### [YOUR TASK]
The expected answer is every line of the material, reproduced exactly.

*** Opening of EXTRACTED INFORMATION ***

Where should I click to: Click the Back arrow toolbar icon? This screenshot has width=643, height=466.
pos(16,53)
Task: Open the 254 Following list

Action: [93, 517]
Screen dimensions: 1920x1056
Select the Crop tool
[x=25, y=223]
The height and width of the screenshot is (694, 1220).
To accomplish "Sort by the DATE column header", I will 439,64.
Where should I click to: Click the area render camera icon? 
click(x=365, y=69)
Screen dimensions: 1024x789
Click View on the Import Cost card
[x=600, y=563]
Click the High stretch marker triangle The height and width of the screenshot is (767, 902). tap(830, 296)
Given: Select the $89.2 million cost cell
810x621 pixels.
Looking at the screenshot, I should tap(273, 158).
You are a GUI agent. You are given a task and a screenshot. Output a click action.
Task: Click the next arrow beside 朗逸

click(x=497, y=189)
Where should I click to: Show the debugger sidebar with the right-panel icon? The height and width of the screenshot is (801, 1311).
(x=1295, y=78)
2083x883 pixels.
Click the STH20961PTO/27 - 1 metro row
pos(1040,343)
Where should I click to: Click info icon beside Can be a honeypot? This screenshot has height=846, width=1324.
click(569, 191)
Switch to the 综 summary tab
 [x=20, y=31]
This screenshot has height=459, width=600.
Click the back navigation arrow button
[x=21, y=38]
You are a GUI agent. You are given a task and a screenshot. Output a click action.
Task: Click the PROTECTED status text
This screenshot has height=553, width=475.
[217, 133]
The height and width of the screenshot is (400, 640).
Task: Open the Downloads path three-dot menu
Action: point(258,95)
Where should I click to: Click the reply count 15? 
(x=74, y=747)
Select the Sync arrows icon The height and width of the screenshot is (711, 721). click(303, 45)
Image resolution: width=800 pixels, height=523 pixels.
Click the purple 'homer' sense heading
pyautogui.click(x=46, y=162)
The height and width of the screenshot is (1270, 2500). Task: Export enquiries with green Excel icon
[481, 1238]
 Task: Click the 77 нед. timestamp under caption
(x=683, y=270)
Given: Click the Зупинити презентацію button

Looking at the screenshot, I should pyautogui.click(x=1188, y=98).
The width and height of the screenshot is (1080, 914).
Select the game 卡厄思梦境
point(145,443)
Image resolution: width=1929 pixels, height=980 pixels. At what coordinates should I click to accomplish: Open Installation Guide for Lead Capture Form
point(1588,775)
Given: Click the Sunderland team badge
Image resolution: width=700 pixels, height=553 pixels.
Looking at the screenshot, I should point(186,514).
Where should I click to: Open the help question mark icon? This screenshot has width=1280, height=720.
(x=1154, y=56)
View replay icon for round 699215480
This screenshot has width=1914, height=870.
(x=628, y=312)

*** Close of EXTRACTED INFORMATION ***

### [RESPONSE TO THIS TASK]
Where should I click to: Click the Back arrow toolbar icon? This screenshot has width=643, height=466.
pos(16,53)
Task: Open the 254 Following list

Action: [93, 517]
Screen dimensions: 1920x1056
Select the Crop tool
[x=25, y=223]
The height and width of the screenshot is (694, 1220).
To accomplish "Sort by the DATE column header", I will 439,64.
Where should I click to: Click the area render camera icon? 
click(x=365, y=69)
Screen dimensions: 1024x789
Click View on the Import Cost card
[x=600, y=563]
Click the High stretch marker triangle The height and width of the screenshot is (767, 902). tap(830, 296)
Given: Select the $89.2 million cost cell
810x621 pixels.
Looking at the screenshot, I should tap(273, 158).
You are a GUI agent. You are given a task and a screenshot. Output a click action.
Task: Click the next arrow beside 朗逸

click(x=497, y=189)
Where should I click to: Show the debugger sidebar with the right-panel icon? The height and width of the screenshot is (801, 1311).
(x=1295, y=78)
2083x883 pixels.
Click the STH20961PTO/27 - 1 metro row
pos(1040,343)
Where should I click to: Click info icon beside Can be a honeypot? This screenshot has height=846, width=1324.
click(569, 191)
Switch to the 综 summary tab
 [x=20, y=31]
This screenshot has height=459, width=600.
Click the back navigation arrow button
[x=21, y=38]
You are a GUI agent. You are given a task and a screenshot. Output a click action.
Task: Click the PROTECTED status text
This screenshot has height=553, width=475.
[217, 133]
The height and width of the screenshot is (400, 640).
Task: Open the Downloads path three-dot menu
Action: point(258,95)
Where should I click to: Click the reply count 15? 
(x=74, y=747)
Select the Sync arrows icon The height and width of the screenshot is (711, 721). click(303, 45)
Image resolution: width=800 pixels, height=523 pixels.
Click the purple 'homer' sense heading
pyautogui.click(x=46, y=162)
The height and width of the screenshot is (1270, 2500). Task: Export enquiries with green Excel icon
[481, 1238]
 Task: Click the 77 нед. timestamp under caption
(x=683, y=270)
Given: Click the Зупинити презентацію button

Looking at the screenshot, I should pyautogui.click(x=1188, y=98).
The width and height of the screenshot is (1080, 914).
Select the game 卡厄思梦境
point(145,443)
Image resolution: width=1929 pixels, height=980 pixels. At what coordinates should I click to accomplish: Open Installation Guide for Lead Capture Form
point(1588,775)
Given: Click the Sunderland team badge
Image resolution: width=700 pixels, height=553 pixels.
Looking at the screenshot, I should point(186,514).
Where should I click to: Open the help question mark icon? This screenshot has width=1280, height=720.
(x=1154, y=56)
View replay icon for round 699215480
This screenshot has width=1914, height=870.
(x=628, y=312)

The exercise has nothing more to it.